More than 4,600 households in south Louisiana have lived in FEMA-supplied mobile homes since a storm dumped more than two feet of rain on parts of the region last summer, damaging or destroying tens of thousands of homes. Approximately 3,000 families, mostly in the Baton Rouge area, were still living in the "manufactured housing units" as of Thursday.

For nearly nine months, Misty Munsell has shared one of those mobile homes with her 64-year-old mother and 85-year-old grandmother.
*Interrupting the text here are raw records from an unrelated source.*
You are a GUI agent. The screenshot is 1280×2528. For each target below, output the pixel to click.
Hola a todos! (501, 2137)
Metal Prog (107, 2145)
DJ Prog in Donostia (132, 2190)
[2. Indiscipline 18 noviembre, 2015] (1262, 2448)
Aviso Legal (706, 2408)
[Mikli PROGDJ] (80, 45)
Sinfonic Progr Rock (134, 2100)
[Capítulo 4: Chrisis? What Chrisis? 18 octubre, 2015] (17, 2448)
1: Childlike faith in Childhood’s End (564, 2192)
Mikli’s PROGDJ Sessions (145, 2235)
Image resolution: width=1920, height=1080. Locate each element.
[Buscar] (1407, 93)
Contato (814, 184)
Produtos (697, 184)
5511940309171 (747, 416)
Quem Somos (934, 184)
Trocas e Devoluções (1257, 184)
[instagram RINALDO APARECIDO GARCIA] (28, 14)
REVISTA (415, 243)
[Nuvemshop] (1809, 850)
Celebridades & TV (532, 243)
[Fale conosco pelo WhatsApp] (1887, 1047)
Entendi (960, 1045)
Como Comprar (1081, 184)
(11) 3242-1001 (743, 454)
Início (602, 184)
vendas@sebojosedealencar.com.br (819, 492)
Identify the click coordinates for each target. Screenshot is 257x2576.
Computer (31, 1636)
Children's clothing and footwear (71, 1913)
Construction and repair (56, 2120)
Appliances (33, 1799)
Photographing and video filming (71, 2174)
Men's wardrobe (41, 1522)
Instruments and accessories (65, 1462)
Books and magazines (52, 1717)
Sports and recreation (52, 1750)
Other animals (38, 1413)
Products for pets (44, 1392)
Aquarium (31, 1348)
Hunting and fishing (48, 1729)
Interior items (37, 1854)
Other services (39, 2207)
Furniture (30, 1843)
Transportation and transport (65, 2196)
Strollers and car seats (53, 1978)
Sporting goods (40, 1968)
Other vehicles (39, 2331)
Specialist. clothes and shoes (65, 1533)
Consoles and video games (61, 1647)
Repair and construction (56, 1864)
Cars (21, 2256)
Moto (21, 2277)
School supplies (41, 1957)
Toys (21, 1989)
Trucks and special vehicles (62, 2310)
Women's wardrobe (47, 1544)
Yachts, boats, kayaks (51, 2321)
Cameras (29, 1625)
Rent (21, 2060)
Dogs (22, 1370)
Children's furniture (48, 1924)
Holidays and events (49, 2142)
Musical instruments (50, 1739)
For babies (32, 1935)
The family moved in two days before Christmas, after waiting several weeks for FEMA contractors to finish installing it next to the moldy, gutted wreckage of their Baton Rouge house.

"It doesn't feel like home, but we try," said Munsell, a 34-year-old emergency medical technician who helped rescue neighbors from last August's floodwaters.

Storage space is limited, so their floors are cluttered with garbage bags filled with clean clothes and linens. Thunderstorms rattle their walls and windows. The smoke detector goes off if they cook with stovetop burners on their hottest setting. Raw sewage leaked from an unsealed pipe, and the nauseating smell lasted for days.

"It's better than the alternative of nothing," said Munsell's mother, Linda Naquin.

State Rep. Ted James, who lives in the same subdivision as Munsell's family, said he has seen the mobile homes arrive at a nearby staging area and sit unoccupied for weeks. The Democrat blames "federal red tape" for the slow pace.

"I was disappointed with the entire process," James said. "It didn't seem to be coordinated at all. This happens yearly, and to continue to have these hiccups is unreal."